La création d'un secrétariat général permettrait également de transformer notre direction générale en direction « métier ».
Sur un plan réglementaire, le ministère de la transformation et de la fonction publiques et la direction générale de l'administration et de la fonction publique doivent rapidement travailler à la réforme que nous demandons, en particulier pour le service de santé et de secours médical, qui est le plus mal loti.
Les problèmes d'attractivité s'expliquent en particulier par les procédures de fin de carrière. La bonification de l'ancienneté et la non-portabilité limitent les mobilités et les passerelles, de même que la non-reconnaissance des titres et des diplômes. L'attractivité est un champ de mission en raison, également, de la perte des repères.

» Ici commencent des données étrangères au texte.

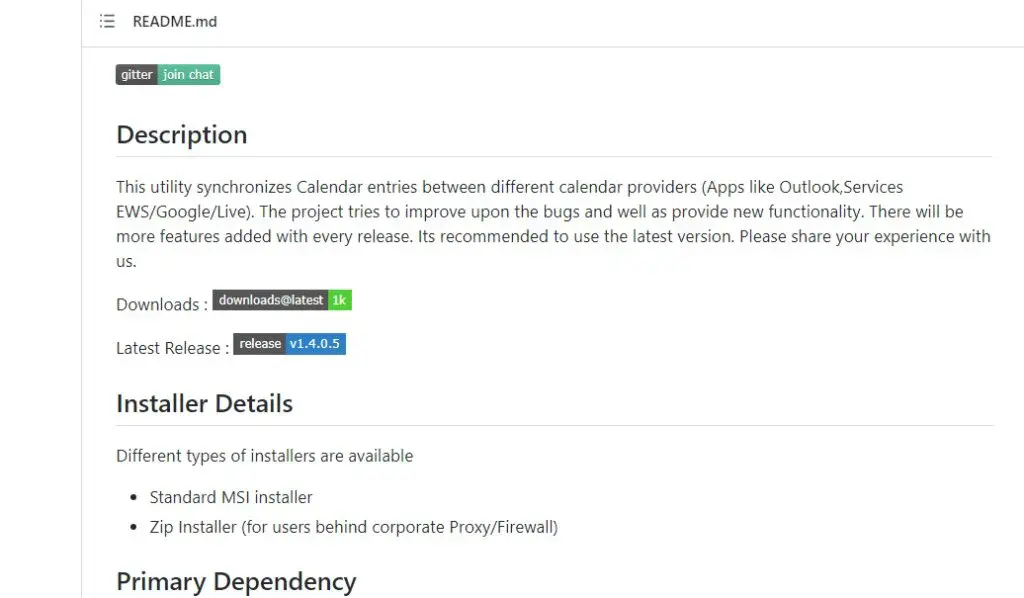Viewport: 1024px width, 598px height.
Task: Click the divider line under Description heading
Action: point(554,157)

Veillons à ce que le ministère de la santé ne favorise pas une concurrence entre les véhicules de liaison infirmiers, qui sont efficaces, et les unités mobiles pré-hospitalières (UMPH) !
L'essoufflement du volontariat s'explique par les sous-effectifs de professionnels. Il est temps d'agir !
Je vous invite à venir en Ardèche pour voir comment les choses se passent s'agissant des véhicules légers infirmiers et de la réponse aux obligations légales de débroussaillement.